Living off the land and sea by Roger Knight
Ora atu te whenu me te moana
Living off the land and sea
Forty years or ago, when I was living in New Zealand, bush tucker and sea food was in abundance. Large packhorse cray fish were still on the go, the largest spiny lobster in the world. We even had one for our Christmas dinner one year, instead of a turkey.
My mate and I would often go on camping trips, going off the beaten track up to the Coromandel peninsular, where it’s pohtukawa fringed coastline would be ablaze in crimson around Christmas time.
We would also set up camp along the remote parts of the East coast, where you would be the first to see the rays of the morning sun greeting the southern hemisphere. We would take the most basic of provisions with us, a few potatoes, a case of beer, a cask of wine and our rifles and spearguns.
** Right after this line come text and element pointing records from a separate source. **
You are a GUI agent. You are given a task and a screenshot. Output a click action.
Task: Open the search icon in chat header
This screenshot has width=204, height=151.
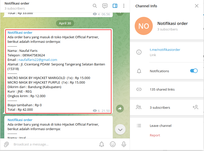click(x=95, y=6)
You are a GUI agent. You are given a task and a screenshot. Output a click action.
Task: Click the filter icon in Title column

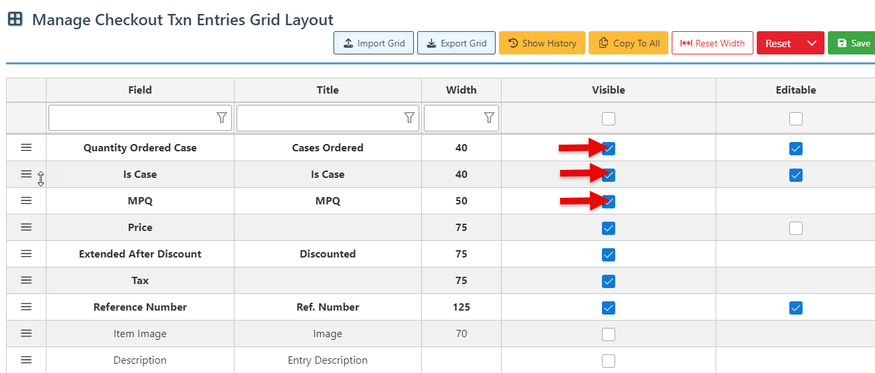pyautogui.click(x=409, y=118)
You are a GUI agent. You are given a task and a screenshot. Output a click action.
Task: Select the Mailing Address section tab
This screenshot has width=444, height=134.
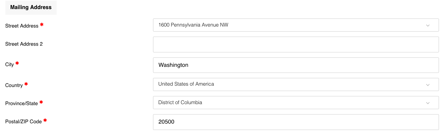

When the sea conditions were favourable, we would spear red moki, a favoured staple, and attempt to spear king fish, who were larger and more powerful, and much harder to grapple with. Crayfish were always a delicacy and much sought after. I would typically spear up to three red moki on a single dive, and try to remove them from the water as quickly as possible, so as not to attract sharks.
The risks of this were brought home to us, when a spear fisherman was taken by a great white, near Opotoki, with several speared fish still attached to his waist.
With heavy rain and the consequent run off, visibility in the sea would be lost, and we would turn our attention to feeding ourselves from the bush. With Jill, my mates little fox terrier, we would head off into the dense bush.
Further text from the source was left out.